I make pork roasts all the time, but this new method is going to be the only way I make pork carnitas from now on! It’s faster and tastes better!
I was in a hurry to get dinner ready, so I cut my pork shoulder roast into small cubes, then seared them and let them simmer for about 1.5 – 2 hours and it was already falling apart it was so tender. I then drained the liquid and turned up the heat and let the outside get a little crispy and blackened with the seasoning. This is where all that extra flavor comes in!
Served on a warm tortilla with avocado and salsa. Mmmm…my mouth is watering!
- 3-4 lb pork shoulder (cut into 2-3 inch cubes)
- 2 Tbsp olive oil
- 1 Tbsp ancho chili powder
- 1 Tbsp garlic powder
- 2 tsp salt
- 1 tsp ground pepper
- 1 cup Dr. Pepper (can substitute Coca-Cola, beer, or chicken broth)
- 2-4 cups water (enough to cover the sides of pork)
- --garnish with chopped cilantro, limes, and avocado
- Toss the pork with the chili powder, garlic, salt, and pepper.
- In a large dutch oven, brown all sides of pork in the olive oil on medium-high heat. (I usually do this in 2 batches)

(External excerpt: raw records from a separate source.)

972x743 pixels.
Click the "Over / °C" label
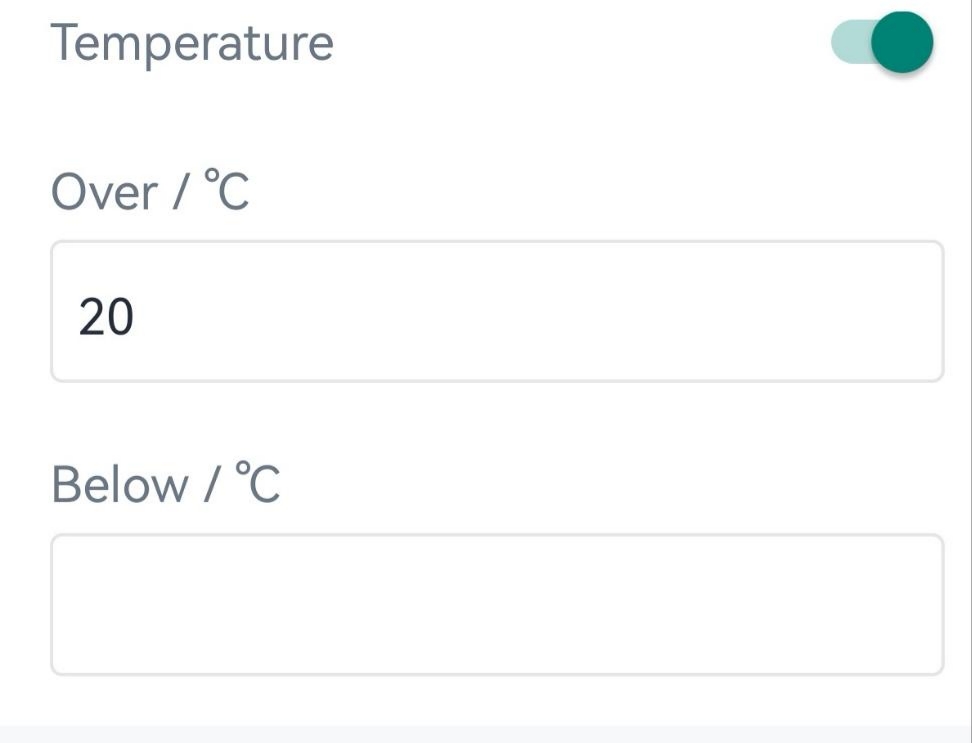pos(150,191)
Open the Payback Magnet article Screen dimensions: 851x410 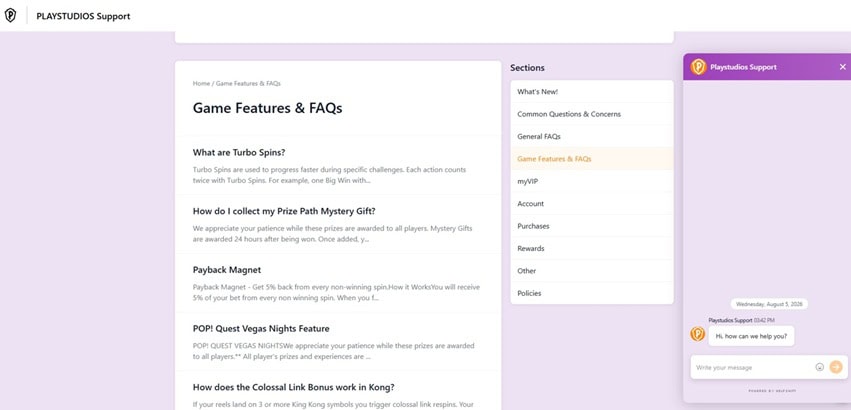[x=227, y=270]
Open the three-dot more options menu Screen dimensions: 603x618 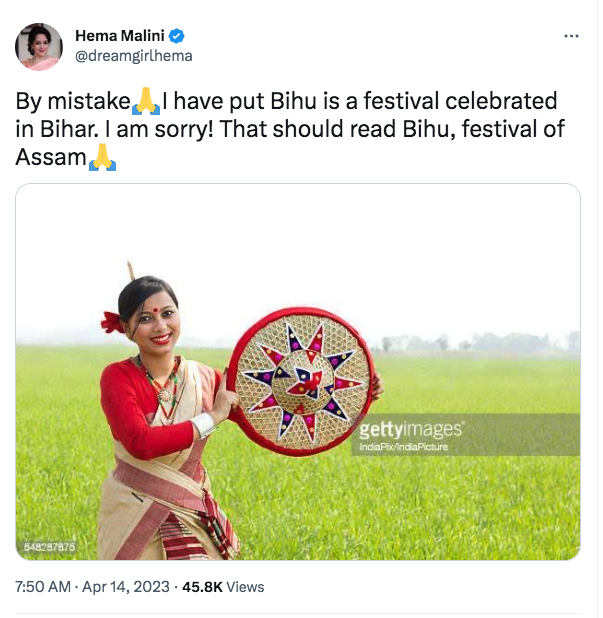pos(571,36)
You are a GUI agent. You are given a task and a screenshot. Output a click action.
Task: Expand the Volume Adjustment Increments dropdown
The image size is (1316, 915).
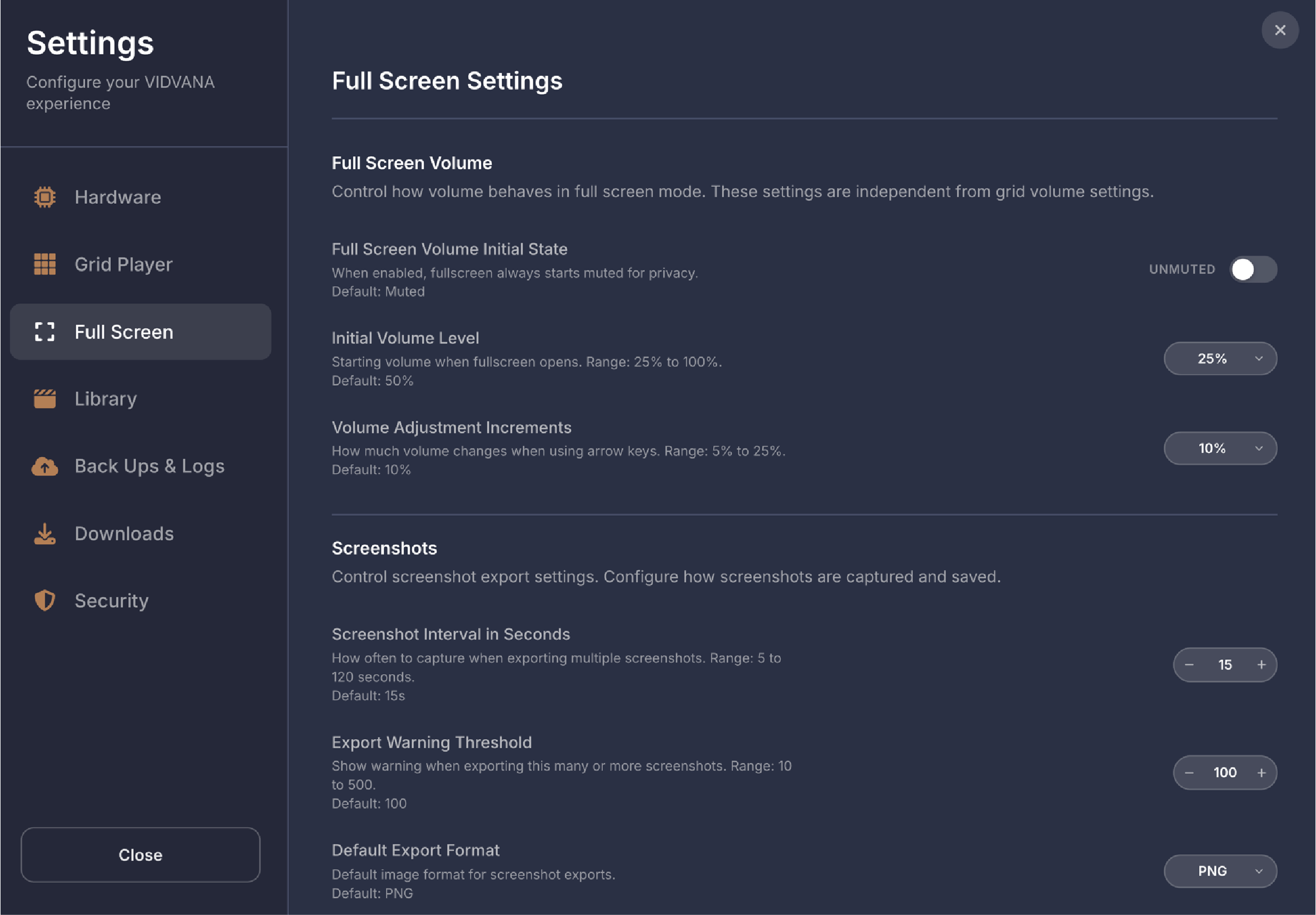[x=1220, y=448]
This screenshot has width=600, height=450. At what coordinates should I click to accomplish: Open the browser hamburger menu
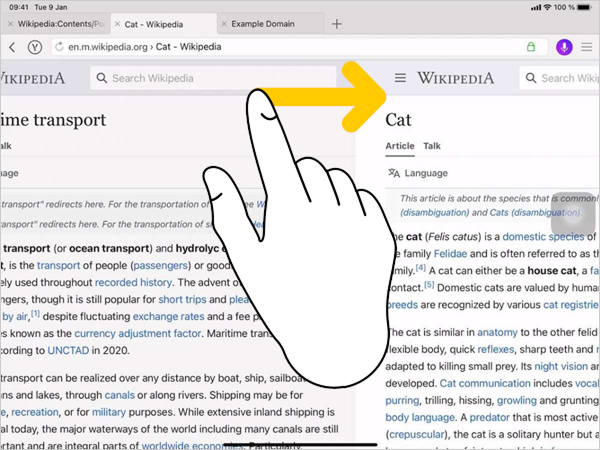[587, 47]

- Then add the Dr Pepper and water to the pork and bring to a boil.
- As soon as it comes to a boil, turn the heat to simmer (low) and cover with a tight fitting lid.

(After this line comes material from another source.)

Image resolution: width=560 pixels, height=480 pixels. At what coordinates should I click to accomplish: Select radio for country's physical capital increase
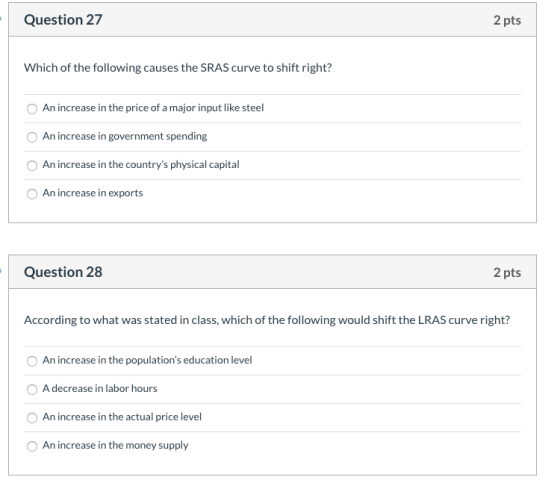32,165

- Cook for about 2 hours, until pork easily falls apart.
- Remove the lid and discard almost all the juices. (Just leave enough to coat bottom of pan).
- On medium heat, allow the pork to caramelize on the bottom of the pan.
- Once the pan is dry and the meat is stuck to the bottom of the pan (yes, this is a good thing!), add about 1/2 cup water to the meat and scrape the meat off the bottom of the pan...along with all the blackened flavor bits! (this is what makes it taste so good!)
- I usually add a little more salt (to taste) and shred the meat.
- You can squeeze a lime over the meat and serve with warm tortillas!
- Garnish with cilantro and avocados.
- Pork Carnitas is very delicious when served with salsa verde, as well!